Hitting 60-plus battlefields in four years during the Civil War's 150th anniversary takes as much passion and commitment as getting married or having a child.
Rob Orrison has squeezed in all of that since 2011, albeit not without some marital compromises, such as a wedding day on the anniversary of Confederate Gen. Robert E. Lee's surrender at Appomattox Court House, Virginia.
Next week, Orrison will conclude his own epic march at the place where the curtain fell on the Civil War, with his spouse Jamie and 2-year-old son Carter accompanying him.
"There are worse hobbies,'' Orrison said, while acknowledging his wife's occasional impatience.
Orrison estimates he's spent well over $10,000 and logged "thousands and thousands'' of miles on the road, plus a couple of flights to his farthest destinations.
Name a Civil War battlefield, and he's been there.
Fort Sumter? Of course.
Antietam, Perryville, Chancellorsville _ been there, done that.

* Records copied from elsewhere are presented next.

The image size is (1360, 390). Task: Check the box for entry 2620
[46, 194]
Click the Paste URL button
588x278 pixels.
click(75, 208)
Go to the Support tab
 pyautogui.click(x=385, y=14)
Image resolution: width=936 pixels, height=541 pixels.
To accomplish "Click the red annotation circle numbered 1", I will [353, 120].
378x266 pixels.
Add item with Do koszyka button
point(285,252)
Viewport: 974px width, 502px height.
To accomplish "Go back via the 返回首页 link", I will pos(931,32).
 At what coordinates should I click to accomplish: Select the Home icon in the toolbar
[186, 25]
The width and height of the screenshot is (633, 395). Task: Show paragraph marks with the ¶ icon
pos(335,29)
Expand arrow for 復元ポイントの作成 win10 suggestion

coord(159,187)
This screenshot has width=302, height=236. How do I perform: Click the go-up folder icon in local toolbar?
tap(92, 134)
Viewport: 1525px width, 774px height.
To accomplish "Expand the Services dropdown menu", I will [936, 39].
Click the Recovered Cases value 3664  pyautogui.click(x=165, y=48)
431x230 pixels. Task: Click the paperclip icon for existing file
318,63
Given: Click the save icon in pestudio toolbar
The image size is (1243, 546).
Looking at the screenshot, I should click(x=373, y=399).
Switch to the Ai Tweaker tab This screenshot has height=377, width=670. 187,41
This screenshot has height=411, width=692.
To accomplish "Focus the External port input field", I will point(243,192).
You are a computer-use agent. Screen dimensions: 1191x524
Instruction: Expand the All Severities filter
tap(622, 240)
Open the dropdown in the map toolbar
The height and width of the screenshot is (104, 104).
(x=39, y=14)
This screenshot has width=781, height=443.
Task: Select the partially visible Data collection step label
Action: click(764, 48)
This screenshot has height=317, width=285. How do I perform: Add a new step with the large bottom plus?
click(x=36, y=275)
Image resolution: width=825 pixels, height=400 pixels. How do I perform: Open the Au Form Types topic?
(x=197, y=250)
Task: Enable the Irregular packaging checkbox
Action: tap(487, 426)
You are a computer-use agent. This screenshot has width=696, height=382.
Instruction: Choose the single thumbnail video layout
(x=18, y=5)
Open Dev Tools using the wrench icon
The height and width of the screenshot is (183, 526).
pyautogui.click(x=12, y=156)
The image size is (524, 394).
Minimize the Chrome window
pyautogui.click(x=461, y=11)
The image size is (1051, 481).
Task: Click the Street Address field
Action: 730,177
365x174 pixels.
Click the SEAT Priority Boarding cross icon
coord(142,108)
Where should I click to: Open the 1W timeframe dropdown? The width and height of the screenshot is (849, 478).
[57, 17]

Orrison, 39, marched 3 miserable miles on a dark night in a drenching rain at Harpers Ferry, a rare low point in his travels.
He stood under a glittering starlit sky at 4 a.m. at Shiloh, a highlight. On his way, he wondered, "Who's going to be here?'' Some 2,000 people had the same idea.
"It was pitch black, nothing but the stars, and seeing the same kind of things soldiers saw 150 years ago,'' he said. "That was pretty neat.''
At the commemoration of the Battle of First Manassas, he sweltered in 110-degree heat.
In recent weeks, he's been to Petersburg and Sailor's Creek, and stopped in Richmond a week ahead of Appomattox for the fall of the former capital of the Confederacy. All are dominos leading to Appomattox, about 90 miles west of Richmond, and Lee's surrender to his Union counterpart, Gen. Ulysses S. Grant.
He travels in his 2005 Ford Escape or a 2011 Toyota RAV4, typically encamping at the nearest Hampton Inn. He often travels with a friend or co-worker, and returns home with T-shirts and books.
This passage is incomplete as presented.